A new academic year, but not a new beginning. We are very happy that we have entered our second year of testing in the longitudinal CODEC study: The first classes that were tested one year ago, are being tested for their second round, as we speak! Within the CODEC (COgnitive Dynamics in Early Childhood) project we seek to understand individual differences in children’s cognitive variability. Whilst their mean cognitive scores might be the same, two children can differ immensely in how they vary around this mean. They can vary differently at a timescale of seconds, but also at different hours of the day or even across different days. By testing 600 children in real classrooms, and coming back three times across three years, we hope to understand these individual differences in variability and how they are linked to academic outcomes (like standardized test scores; CITO in the Netherlands) or other external factors. And now, after a year of hard work, we have made the second big leap into the project: returning to our starting place for the second time!
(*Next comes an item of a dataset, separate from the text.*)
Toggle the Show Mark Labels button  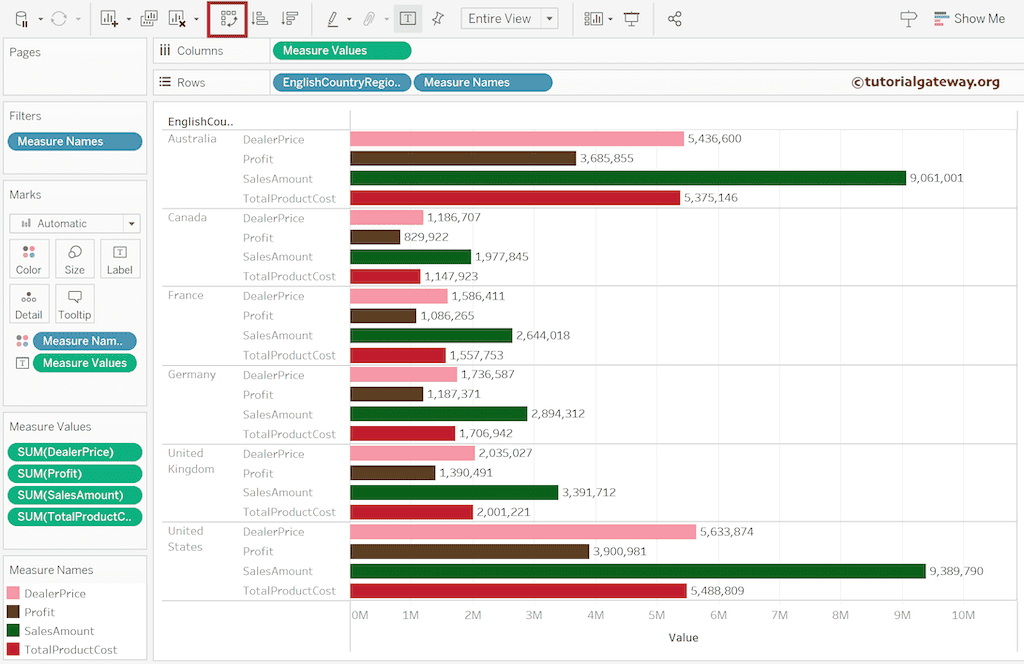click(x=407, y=19)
Our team is still busily recruiting new schools to reach that big sample size goal of 600 children. Currently, we have tested 375 children in the first wave. With the winter months having crept in, we are almost fully booked, and our CODEC team members are constantly cleaning and preparing tablets, travelling to schools to instruct the teachers and children, and picking up the tablets again. The study is moving full steam ahead!
It was interesting to meet the children again. They were excited to get their personal tablets back. A lot of the kids could remember the tasks from last year and there seemed to be a general enthusiasm for something other than the standard curriculum. Some “hackers” even cracked the codes to the tablets before we got a chance to explain what they had to do! When asked if they enjoyed the project last year, we heard some mixed feelings being shouted through the class – which surprised us slightly. When we asked a bit more about this, a lot of the kids told us that they were annoyed with the Whack ’a Mole task – in which children have to click on a randomly appearing mole as quickly as possible. Apparently, it was too easy last year. We assured them we made some changes, which convinced a few kids to become a bit more energetic again! Eventually, most of the pupils eagerly went to work in their first sessions of their second burst week.
With that, the MRI recruitment is going well too. Steadily each week, new children are invited to the Donders Institute to participate in the MRI branch of the project. Multiple members of the team are busy working on the required steps and analyses to get the MRI data ready. At the same time, the first analyses are being prepared on the wave one behavioural data that flows out of the kids’ tablets. So hopefully, we will soon reach our wave one goal and can share more of our results with the world!